#### Records for the task ####
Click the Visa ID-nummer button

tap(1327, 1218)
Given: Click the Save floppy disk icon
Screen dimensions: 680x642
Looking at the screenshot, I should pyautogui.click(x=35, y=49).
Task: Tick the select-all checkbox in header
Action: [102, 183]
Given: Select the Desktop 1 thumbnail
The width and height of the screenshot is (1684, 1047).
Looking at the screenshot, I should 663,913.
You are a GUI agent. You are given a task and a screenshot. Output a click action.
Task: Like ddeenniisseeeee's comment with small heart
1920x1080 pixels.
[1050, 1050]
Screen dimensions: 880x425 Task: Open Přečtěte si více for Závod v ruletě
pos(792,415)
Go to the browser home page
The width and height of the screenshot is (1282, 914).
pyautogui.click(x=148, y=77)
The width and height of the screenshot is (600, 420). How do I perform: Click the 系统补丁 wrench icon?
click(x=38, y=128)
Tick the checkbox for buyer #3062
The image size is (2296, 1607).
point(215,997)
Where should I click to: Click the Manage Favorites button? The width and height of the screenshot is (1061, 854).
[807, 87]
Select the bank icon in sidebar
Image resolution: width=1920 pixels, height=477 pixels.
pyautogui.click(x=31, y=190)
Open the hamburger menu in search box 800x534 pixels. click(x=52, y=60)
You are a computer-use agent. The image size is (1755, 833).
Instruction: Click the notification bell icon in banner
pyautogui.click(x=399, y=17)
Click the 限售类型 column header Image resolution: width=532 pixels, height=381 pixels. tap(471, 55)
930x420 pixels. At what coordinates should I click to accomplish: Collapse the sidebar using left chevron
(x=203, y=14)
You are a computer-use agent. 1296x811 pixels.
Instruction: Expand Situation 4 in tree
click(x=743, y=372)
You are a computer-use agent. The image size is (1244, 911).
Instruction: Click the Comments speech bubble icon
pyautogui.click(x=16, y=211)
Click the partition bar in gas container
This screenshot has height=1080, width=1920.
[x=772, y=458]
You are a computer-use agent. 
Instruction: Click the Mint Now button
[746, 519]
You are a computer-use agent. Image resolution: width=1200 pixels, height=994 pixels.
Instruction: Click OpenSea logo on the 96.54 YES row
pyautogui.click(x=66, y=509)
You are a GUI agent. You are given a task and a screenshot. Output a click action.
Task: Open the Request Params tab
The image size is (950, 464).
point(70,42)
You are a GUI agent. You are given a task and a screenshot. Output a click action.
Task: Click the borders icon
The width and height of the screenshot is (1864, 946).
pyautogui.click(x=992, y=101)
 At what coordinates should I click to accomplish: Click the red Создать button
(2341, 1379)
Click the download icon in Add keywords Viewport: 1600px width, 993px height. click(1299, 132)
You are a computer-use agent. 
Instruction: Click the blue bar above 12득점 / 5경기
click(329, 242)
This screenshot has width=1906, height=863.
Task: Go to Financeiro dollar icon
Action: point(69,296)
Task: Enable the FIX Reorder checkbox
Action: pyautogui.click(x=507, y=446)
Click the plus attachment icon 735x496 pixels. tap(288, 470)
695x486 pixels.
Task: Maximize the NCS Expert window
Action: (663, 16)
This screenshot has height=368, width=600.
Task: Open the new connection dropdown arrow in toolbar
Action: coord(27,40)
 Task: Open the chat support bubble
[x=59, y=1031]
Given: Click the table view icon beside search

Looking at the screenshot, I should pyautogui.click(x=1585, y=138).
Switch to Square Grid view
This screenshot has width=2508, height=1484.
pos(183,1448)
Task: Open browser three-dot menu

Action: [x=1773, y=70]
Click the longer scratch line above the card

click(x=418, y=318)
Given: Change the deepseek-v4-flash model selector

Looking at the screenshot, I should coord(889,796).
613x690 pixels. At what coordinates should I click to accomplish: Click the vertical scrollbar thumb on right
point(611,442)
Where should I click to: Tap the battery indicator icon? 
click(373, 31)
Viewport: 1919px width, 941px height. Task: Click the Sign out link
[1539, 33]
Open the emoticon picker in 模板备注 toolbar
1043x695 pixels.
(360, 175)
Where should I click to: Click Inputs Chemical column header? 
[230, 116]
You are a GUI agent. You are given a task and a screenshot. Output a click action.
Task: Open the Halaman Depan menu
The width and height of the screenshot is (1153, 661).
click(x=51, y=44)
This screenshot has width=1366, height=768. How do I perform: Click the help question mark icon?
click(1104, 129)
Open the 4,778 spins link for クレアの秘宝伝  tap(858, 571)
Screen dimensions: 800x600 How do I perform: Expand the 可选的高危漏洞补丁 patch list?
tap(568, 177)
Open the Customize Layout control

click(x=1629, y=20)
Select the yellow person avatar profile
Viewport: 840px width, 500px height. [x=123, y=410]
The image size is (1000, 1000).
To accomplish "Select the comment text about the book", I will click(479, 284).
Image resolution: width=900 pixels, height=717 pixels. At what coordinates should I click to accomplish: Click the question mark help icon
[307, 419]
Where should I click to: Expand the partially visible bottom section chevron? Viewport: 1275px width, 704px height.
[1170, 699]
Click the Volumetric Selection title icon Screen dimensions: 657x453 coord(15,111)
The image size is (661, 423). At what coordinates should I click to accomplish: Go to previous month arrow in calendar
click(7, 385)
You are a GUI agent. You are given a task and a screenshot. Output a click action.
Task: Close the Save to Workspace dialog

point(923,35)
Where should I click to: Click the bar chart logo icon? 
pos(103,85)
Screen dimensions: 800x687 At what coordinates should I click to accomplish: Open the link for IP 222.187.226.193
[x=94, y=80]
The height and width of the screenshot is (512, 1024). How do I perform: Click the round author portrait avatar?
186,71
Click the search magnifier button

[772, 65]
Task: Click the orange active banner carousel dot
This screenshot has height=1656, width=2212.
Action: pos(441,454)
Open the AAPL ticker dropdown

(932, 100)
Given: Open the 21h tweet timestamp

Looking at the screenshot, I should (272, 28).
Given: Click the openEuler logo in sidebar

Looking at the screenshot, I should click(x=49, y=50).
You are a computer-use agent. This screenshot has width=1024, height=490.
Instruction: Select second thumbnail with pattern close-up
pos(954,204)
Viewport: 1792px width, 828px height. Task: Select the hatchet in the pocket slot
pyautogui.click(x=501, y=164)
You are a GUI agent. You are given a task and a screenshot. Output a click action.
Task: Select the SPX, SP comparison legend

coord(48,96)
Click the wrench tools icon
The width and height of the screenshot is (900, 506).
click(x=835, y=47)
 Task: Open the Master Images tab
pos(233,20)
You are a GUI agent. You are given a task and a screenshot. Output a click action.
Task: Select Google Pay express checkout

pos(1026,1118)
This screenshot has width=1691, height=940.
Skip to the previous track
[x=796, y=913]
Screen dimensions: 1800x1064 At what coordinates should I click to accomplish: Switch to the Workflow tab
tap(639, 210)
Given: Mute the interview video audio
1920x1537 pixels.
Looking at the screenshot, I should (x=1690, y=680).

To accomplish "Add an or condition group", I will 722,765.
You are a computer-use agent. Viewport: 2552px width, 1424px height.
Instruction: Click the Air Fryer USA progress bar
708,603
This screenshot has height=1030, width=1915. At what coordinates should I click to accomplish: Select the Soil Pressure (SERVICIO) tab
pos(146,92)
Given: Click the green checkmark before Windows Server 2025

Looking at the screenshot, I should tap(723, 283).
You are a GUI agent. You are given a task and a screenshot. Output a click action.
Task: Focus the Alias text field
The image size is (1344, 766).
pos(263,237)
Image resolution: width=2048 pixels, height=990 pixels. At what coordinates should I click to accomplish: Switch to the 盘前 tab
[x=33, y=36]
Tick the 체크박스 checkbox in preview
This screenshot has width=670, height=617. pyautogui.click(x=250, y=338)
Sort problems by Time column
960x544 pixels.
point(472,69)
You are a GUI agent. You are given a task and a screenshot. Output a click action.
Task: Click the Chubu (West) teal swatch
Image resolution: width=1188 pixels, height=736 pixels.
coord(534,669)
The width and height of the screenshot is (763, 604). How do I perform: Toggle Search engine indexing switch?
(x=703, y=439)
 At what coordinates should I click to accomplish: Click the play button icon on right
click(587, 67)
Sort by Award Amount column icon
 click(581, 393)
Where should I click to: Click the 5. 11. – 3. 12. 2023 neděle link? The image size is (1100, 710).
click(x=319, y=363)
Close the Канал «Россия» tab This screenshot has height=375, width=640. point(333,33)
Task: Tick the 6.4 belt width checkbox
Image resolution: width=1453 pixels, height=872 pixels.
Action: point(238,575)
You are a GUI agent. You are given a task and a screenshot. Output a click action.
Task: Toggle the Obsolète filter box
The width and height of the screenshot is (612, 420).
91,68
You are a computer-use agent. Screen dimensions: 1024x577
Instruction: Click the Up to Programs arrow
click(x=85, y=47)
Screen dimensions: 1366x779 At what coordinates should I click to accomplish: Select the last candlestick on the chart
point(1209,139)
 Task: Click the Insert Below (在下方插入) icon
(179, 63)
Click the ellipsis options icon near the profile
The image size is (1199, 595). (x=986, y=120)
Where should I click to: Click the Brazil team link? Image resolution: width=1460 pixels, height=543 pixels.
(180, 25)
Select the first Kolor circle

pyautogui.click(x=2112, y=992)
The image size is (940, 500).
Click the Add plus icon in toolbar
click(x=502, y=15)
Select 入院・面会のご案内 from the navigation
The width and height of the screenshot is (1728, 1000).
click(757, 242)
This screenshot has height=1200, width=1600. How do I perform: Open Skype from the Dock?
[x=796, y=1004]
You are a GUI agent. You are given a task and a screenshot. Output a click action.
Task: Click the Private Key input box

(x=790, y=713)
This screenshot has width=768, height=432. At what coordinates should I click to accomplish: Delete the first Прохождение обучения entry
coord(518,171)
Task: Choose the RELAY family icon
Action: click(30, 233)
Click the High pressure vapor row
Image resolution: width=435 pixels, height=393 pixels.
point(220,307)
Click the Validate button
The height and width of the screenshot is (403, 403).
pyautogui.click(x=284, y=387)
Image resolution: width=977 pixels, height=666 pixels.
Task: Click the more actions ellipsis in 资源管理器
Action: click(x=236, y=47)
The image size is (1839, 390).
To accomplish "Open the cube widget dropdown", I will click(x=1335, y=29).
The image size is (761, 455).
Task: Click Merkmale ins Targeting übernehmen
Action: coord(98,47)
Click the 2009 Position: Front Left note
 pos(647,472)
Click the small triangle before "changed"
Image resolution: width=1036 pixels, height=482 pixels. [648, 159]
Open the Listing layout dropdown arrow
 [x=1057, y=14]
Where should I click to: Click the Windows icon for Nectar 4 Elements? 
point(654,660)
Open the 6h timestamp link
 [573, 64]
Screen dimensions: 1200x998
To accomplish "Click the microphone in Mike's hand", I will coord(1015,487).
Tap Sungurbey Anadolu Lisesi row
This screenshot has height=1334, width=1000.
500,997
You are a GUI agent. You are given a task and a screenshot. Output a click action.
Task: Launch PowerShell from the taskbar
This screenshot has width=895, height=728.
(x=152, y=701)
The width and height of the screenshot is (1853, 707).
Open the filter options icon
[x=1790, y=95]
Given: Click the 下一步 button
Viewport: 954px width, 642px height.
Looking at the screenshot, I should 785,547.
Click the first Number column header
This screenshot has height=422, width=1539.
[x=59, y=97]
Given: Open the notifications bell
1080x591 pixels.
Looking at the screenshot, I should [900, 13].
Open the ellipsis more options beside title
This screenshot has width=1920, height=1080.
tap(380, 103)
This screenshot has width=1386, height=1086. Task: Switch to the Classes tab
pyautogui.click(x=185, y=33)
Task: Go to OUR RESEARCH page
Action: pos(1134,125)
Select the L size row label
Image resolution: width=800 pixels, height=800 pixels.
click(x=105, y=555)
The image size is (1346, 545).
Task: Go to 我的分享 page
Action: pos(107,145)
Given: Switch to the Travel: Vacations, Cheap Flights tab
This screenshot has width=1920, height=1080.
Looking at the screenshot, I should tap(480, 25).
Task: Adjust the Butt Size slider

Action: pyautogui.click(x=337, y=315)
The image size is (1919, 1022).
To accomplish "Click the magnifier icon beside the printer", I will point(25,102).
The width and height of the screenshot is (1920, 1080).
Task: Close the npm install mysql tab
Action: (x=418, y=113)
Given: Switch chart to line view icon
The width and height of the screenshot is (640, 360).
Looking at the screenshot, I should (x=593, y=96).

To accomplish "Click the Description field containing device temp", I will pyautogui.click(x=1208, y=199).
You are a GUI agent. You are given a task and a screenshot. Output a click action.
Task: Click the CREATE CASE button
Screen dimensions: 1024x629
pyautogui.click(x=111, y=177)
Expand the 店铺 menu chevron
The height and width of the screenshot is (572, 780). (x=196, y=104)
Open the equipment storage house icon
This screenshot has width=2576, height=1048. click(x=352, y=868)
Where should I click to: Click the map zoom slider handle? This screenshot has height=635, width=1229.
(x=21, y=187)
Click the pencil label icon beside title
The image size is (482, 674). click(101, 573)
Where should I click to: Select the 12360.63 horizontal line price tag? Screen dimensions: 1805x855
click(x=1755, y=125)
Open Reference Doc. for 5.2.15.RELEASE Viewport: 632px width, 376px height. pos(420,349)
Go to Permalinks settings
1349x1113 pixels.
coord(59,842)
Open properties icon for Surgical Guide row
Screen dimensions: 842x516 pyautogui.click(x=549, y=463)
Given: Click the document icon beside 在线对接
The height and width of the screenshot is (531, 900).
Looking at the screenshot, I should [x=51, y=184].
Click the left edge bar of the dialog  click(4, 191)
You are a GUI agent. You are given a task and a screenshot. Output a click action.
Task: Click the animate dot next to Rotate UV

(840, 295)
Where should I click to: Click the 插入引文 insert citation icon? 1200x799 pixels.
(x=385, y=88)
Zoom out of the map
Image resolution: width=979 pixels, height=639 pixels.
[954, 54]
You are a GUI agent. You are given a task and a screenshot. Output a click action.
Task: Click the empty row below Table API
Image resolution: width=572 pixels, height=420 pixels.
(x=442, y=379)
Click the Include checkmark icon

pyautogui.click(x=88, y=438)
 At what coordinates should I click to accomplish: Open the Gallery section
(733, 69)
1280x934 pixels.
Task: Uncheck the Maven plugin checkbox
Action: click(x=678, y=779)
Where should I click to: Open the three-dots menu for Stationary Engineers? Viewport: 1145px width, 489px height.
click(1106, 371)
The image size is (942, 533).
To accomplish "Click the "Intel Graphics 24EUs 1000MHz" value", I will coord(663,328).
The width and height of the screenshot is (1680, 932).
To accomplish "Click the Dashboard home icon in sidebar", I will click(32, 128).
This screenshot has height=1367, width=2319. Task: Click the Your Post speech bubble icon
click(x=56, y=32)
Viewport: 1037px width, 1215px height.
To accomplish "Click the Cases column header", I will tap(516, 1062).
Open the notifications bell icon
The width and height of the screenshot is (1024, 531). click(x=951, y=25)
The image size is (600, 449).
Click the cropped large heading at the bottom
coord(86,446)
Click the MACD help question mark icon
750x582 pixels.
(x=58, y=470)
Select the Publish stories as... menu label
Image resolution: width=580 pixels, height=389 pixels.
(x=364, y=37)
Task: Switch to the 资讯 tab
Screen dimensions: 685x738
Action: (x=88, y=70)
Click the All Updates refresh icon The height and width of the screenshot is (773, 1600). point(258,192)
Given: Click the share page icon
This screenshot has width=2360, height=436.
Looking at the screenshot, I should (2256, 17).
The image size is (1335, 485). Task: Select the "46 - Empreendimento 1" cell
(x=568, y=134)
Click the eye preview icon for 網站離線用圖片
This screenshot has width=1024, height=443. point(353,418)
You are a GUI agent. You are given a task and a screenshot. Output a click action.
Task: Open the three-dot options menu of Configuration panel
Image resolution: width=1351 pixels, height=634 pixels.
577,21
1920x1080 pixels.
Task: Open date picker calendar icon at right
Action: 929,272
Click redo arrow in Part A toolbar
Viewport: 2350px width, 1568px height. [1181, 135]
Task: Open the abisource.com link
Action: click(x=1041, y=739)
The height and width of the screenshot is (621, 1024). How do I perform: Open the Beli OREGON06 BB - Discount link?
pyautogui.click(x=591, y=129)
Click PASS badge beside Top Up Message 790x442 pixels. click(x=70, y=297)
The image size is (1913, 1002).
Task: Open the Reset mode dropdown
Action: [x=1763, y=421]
####
Set exercise: Arrange the data lines between the line containing "Where should I click to: Click Inputs" and the line containing "Open the 4,778", inclusive, as a Markdown table with the columns Row and Text, where Row numbers each line. Omit any blank lines.

Written response:
| Row | Text |
|---|---|
| 1 | Where should I click to: Click Inputs Chemical column header?  |
| 2 | [230, 116] |
| 3 | You are a GUI agent. You are given a task and a screenshot. Output a click action. |
| 4 | Task: Open the Halaman Depan menu |
| 5 | The width and height of the screenshot is (1153, 661). |
| 6 | click(x=51, y=44) |
| 7 | This screenshot has width=1366, height=768. How do I perform: Click the help question mark icon? |
| 8 | click(1104, 129) |
| 9 | Open the 4,778 spins link for クレアの秘宝伝  tap(858, 571) |